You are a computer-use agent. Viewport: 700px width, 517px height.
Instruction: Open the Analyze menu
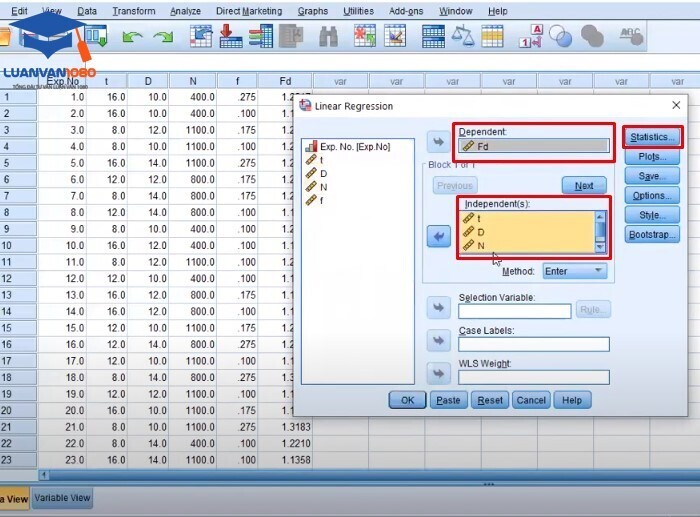click(185, 11)
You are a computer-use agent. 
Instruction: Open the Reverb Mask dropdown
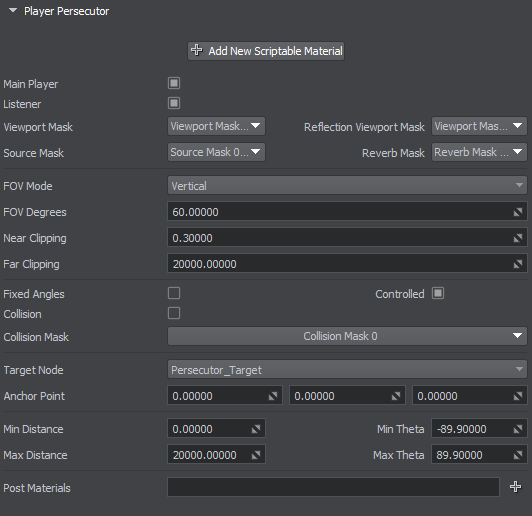coord(479,152)
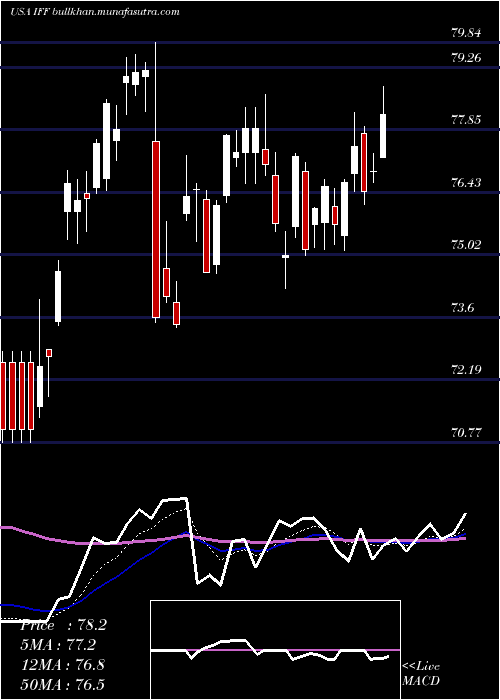Click inside the MACD inset box
This screenshot has height=700, width=500.
(275, 650)
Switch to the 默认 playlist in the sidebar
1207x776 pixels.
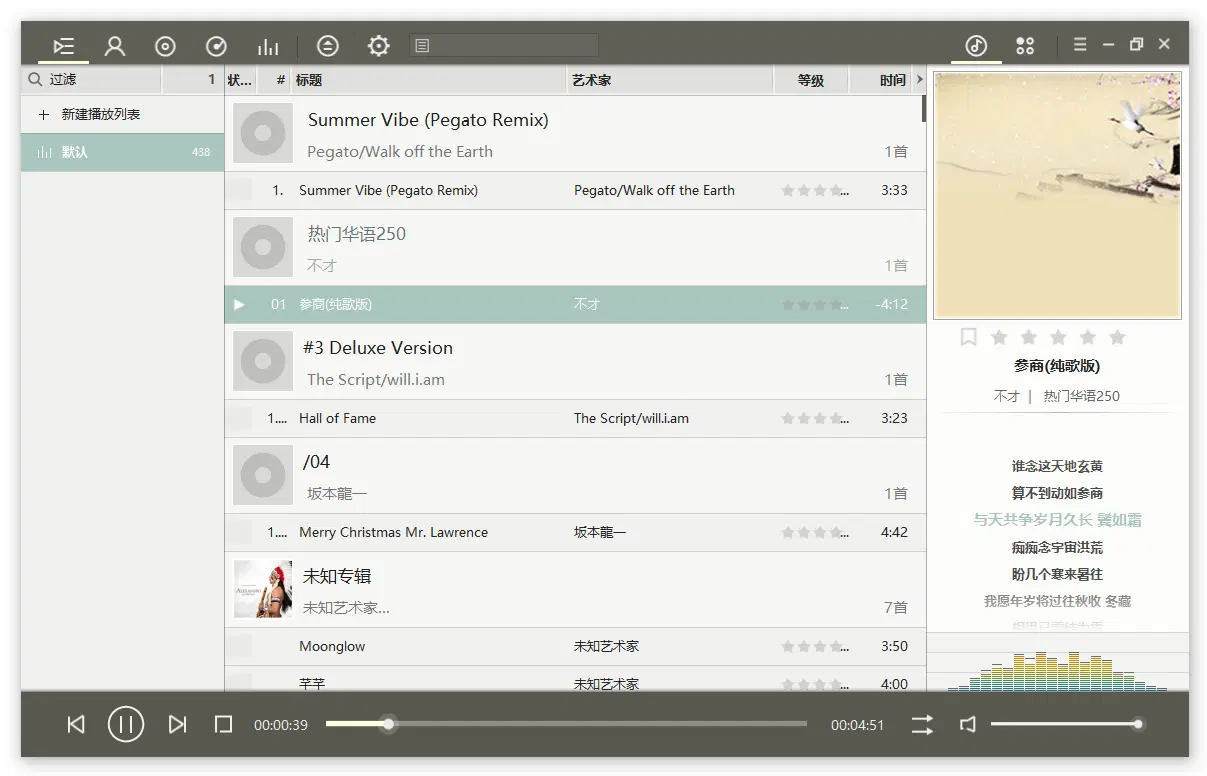pyautogui.click(x=120, y=152)
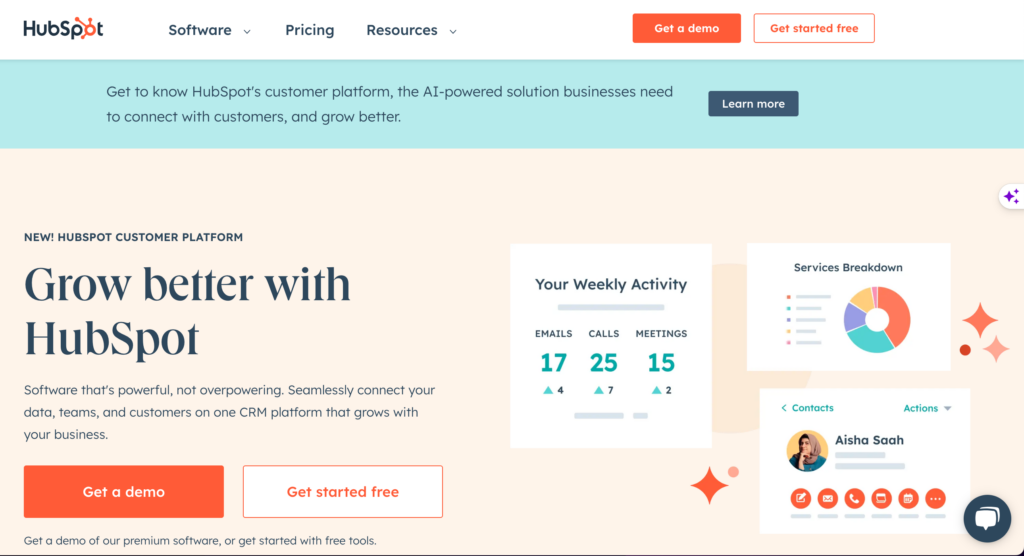The width and height of the screenshot is (1024, 556).
Task: Open the Pricing menu item
Action: tap(310, 30)
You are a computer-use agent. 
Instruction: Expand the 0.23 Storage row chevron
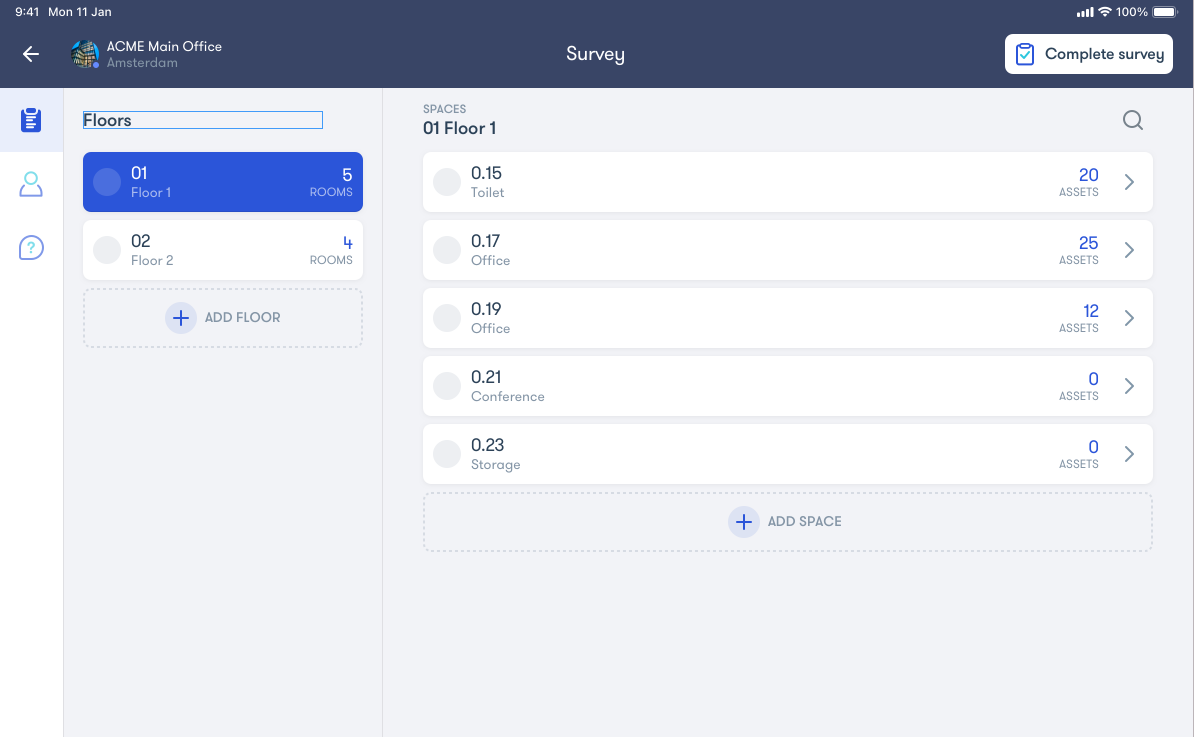click(1129, 454)
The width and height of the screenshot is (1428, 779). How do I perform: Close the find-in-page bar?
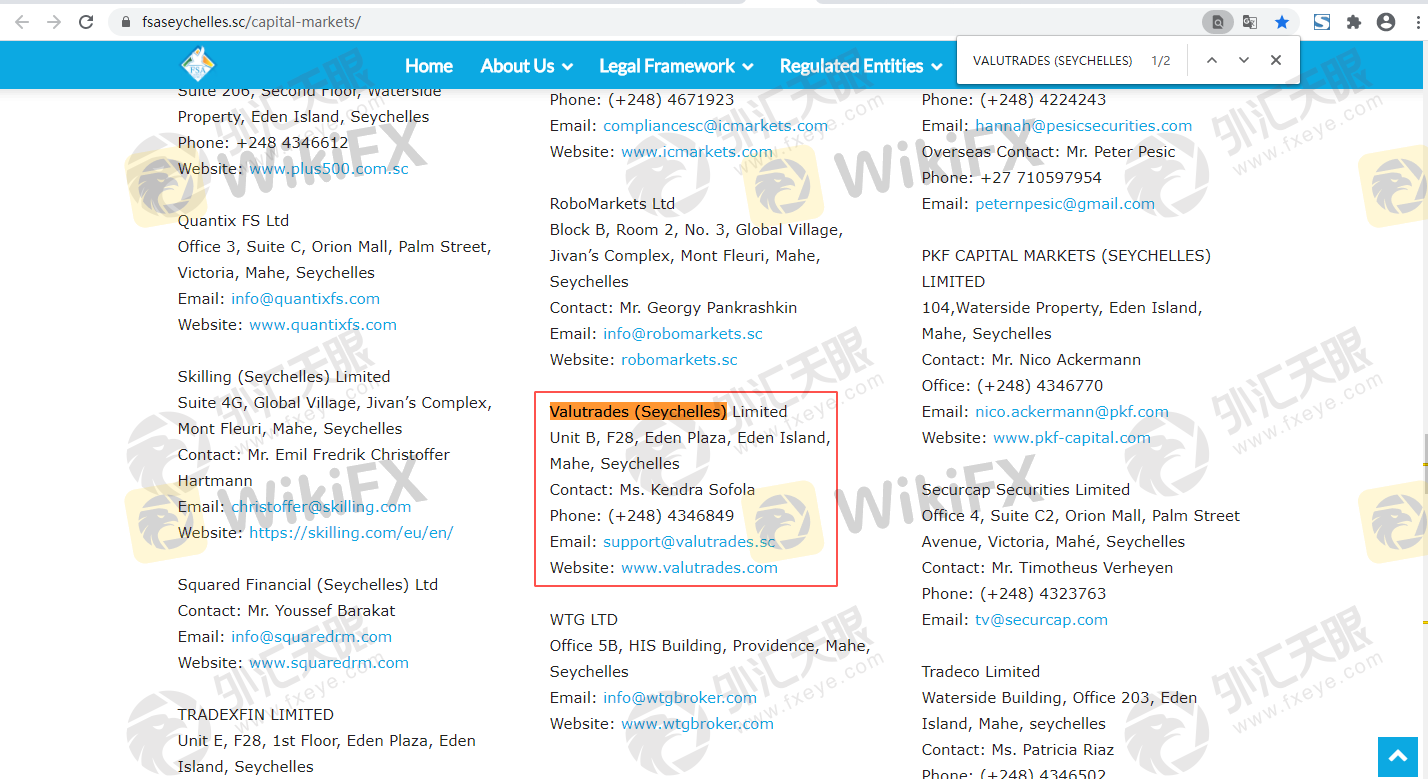click(1275, 60)
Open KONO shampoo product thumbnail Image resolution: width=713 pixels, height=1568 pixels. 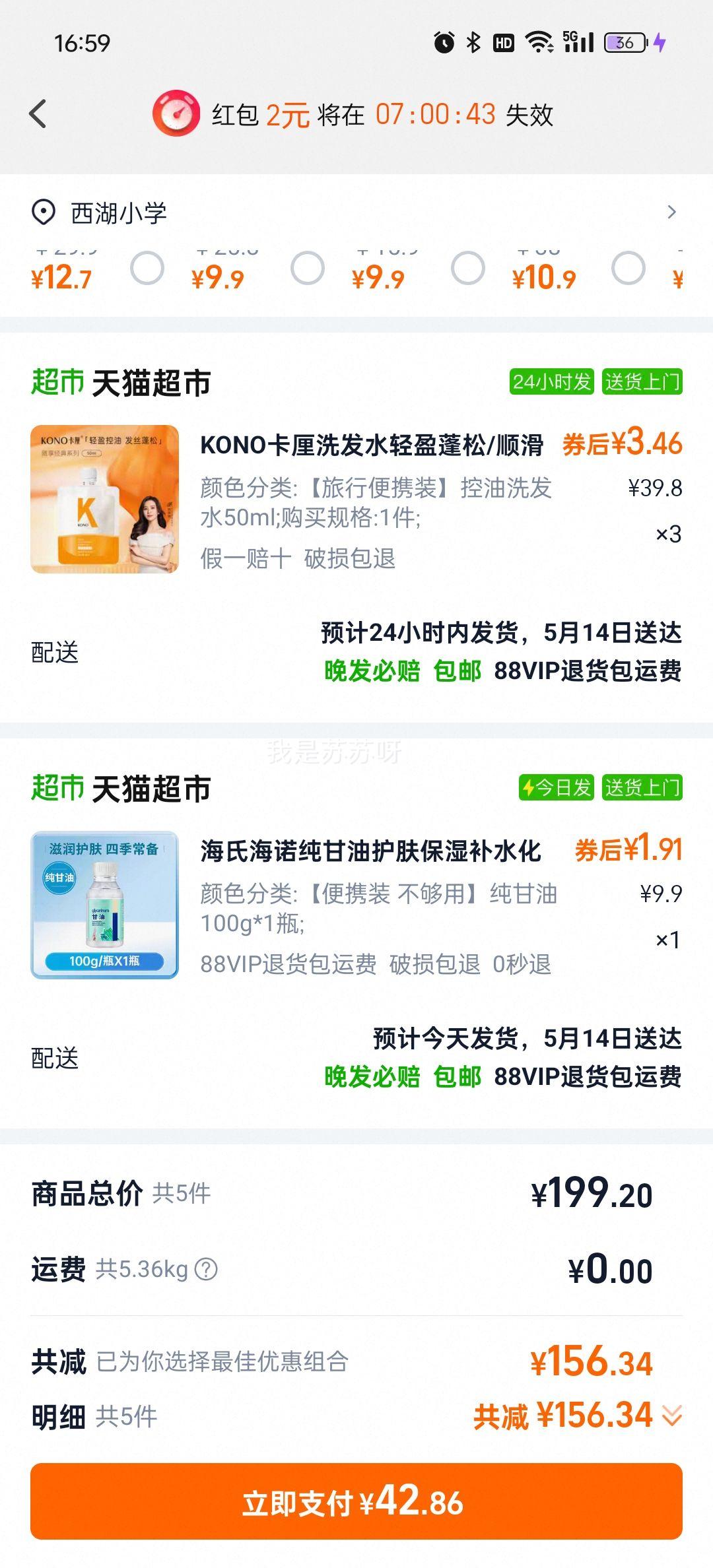(x=105, y=499)
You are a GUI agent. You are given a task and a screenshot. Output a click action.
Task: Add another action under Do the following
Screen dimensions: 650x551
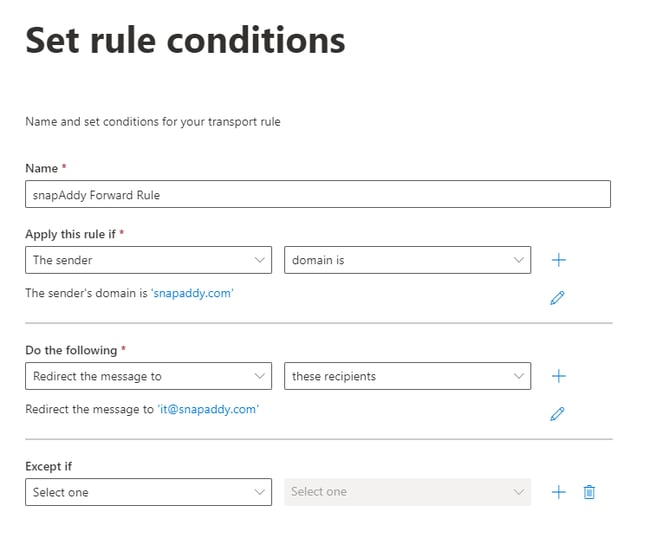pos(559,376)
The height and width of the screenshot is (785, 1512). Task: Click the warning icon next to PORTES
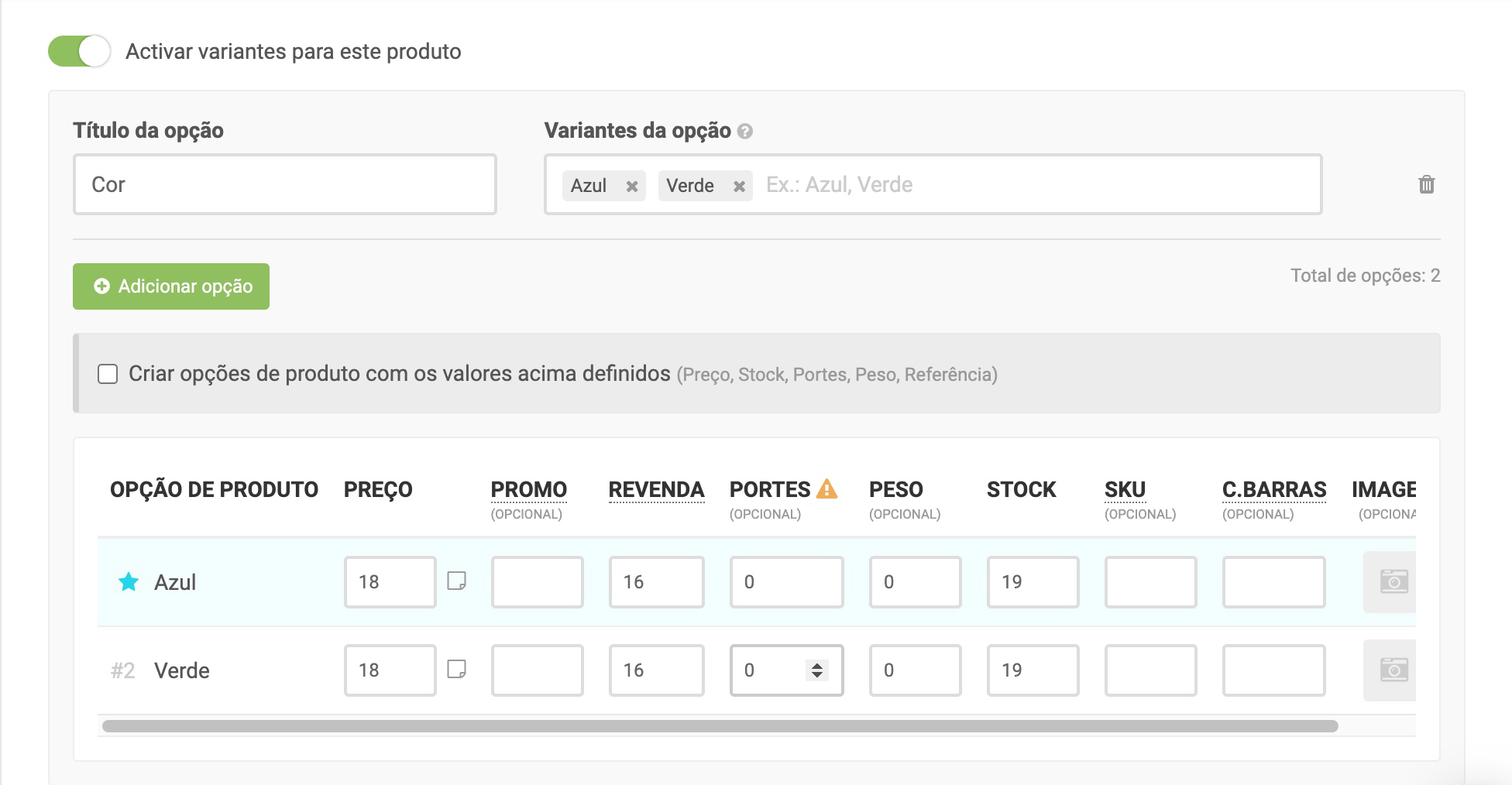click(827, 489)
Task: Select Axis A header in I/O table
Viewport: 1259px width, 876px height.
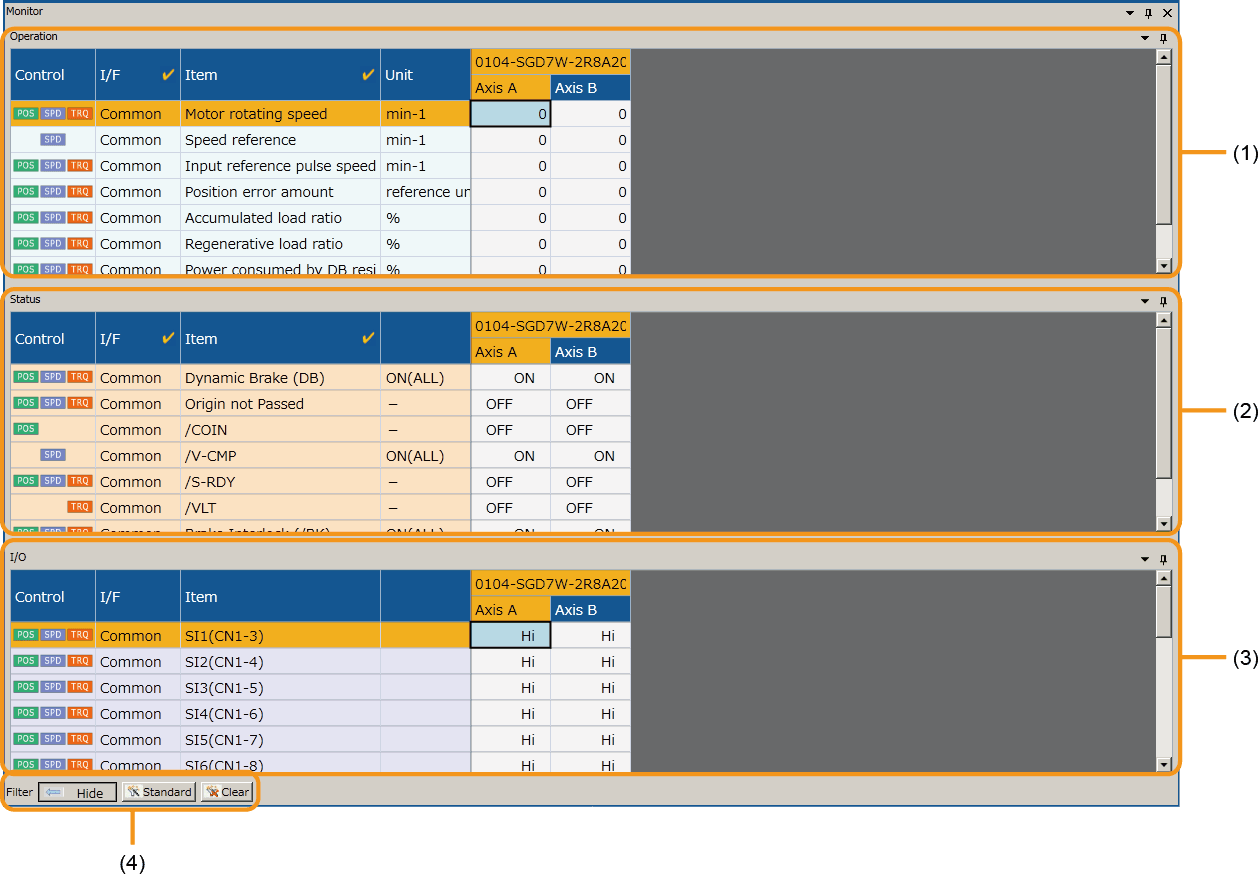Action: (x=510, y=610)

+++

- [INSTRUCTIONS FOR THE TASK] Which lines of the listing include the string "agent"? Pull them out.

- [TASK ANSWER]
You are a computer-use agent. Viewport: 700px width, 517px height.
You are a computer-use agent. 
You are a computer-use agent. 
You are a GUI agent. You are given a task and a screenshot. Output a click action.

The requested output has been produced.